Poser un individu non clivé passe nécessairement par le fait de le penser comme unité psychosomatique où le psychisme se trouve intégré à l’économie de l’homéostasie globale. C’est précisément le cadre de la Théorie des cinq systèmes, élaborée par le Pr J.B. Stora.
Car ré-attacher l’homme à son corps malade nécessite au moins deux axes de pensée.
Le premier concerne la recherche des agents médiateurs qui « biologisent » et « mentalisent » les rapports de continuité entre phénomènes psychiques et phénomènes somatiques. Et particulièrement les inter-relations entre système nerveux central et système psychique.
Le deuxième axe concerne la possibilité de penser la subjectivité d’une façon non réduite à ses aspects cognitifs et comportementaux.
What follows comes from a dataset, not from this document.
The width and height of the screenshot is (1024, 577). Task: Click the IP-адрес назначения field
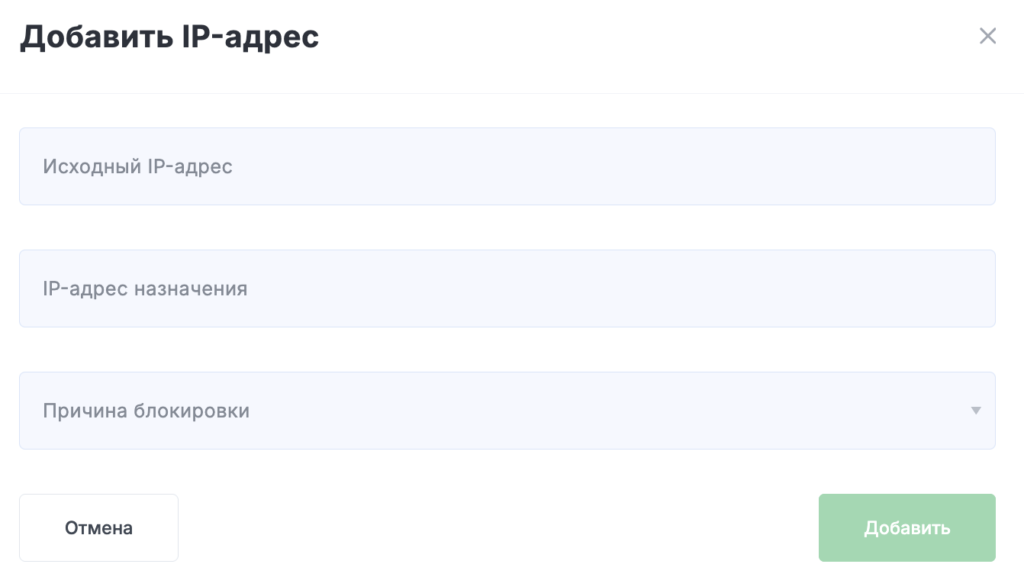coord(507,289)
Cela nécessite assurément de l’intégrer dans son aspect métapsychologique, autant que biologique, sociologique, culturel et biographique. Il s’agit, en effet d’étendre le sujet dans ses dimensions affectives, imaginaires, conflictuelles, relationnelles et traumatiques ainsi que celles de ses croyances et de ses ressources.
En proposant une grille d’investigation du fonctionnement mental, la PSI permet l’extension multidisciplinaire de l’évaluation du patient somatique ; et le cas échéant offre la possibilité d’une prise en charge psychothérapeutique psychosomatique complémentaire. Puisqu’il s’agit de « soigner les malades et pas seulement leurs maladies » selon l’expression appropriée du Pr J.B. Stora dans le sous-titre de son ouvrage « 15 cas de Thérapies psychosomatiques », Paris, Editions Hermann, 2019.